精進(ヴィーガン)プリン

NOBUO NAKAGAWA

2017.05.12

非常識なことを、常に考えている私なのですが、製菓業界には40日前までいなかったこともあって、さらに非常識なことを考えました。

その、非常識な考えは、

「冷たくして素材の水分を固めるのは、ジェラート。」

「暖かくして素材を固めたら、プリン」

というものです。

製菓でずっと修行してきた人から言わせたら「素人がアホなことを言っている」ということになろうことは承知の上ですが、考え出したら止まらずという性分で、実際にやってみました。

生涯で、プリンをゼロから作った経験はなく(インスタントミックスは何回か子どものころ使いました)、ましてや、卵がなぜ熱で固まるかというロジックは科学的な意味合いで理解していないので、じゃあ、卵もミルクも生クリームも白砂糖も使わないでやってみよう、という、これまた非常識の極みにトライしました。

糖質や脂質とその周辺についての概念は勉強済みなので、とにかくレシピを書いてチャレンジです。

DSC_4890

ビギナーズラックとはよくいったもので、1回目に作った試作は「これが卵もミルクもなし?!」という、驚きのおいしさに仕上がりました。もちろん、全て和素材です。外来の素材はこの時点ではゼロ。

つい、通りかかったスタッフや、来店のお得意様に「食べて食べて!」と振る舞ってしまいたくなる味です。いくつか治したいポイントはリストアップしました。

ただ、明後日の地ビール祭のためのビールジェラートの製造が忙しく(500カップ作ります)、結局それにつきっきりで、改善試作はできず。

スタッフが帰ったらやろう、とレシピだけ書き直し、さらにコクとうまみが出るようにと、もう1度やってみました。ジェラートなら、こうすればさらにおいしくなる、という定番の構成です。

しかし。

・・・・・。

まずい。

○○と、○○を、○○して、ジェラートなら間違いなくおいしくなりますが、冷たくするのと熱くするのとでは、味の出方の違いはもちろん、テクスチャーの出方のベクトルが全く違います。
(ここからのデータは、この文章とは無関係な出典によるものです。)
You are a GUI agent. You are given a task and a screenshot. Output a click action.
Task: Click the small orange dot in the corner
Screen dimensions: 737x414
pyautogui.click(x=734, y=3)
アホなので、次はもっとおいしいはずだからスタッフに食べさせてあげたい!と思い、こんなにつくってしまいました・・・・

帰りの足取りは重く、極度に落ち込みました。

DSC_4892

ましてや、心重く、なんとか引きずるように帰宅したところ、名誉会長が起きており、少し食べた名誉会長は「うえーっ、うえーっ」と洗面台で吐く真似をされ、私の細い心はさらに折れました。

19723

ジェラートの味について、常に態度で表明する瑞基名誉会長

この、うんこ漢字ドリルやろう!

でも、失敗は成功のもと。何をどうすればよりまずく、ダメになるのかはよくわかりましたので、

「まずくて申し訳ないけれど」と断って、今日のお昼にスタッフに食べてもらうことにしました。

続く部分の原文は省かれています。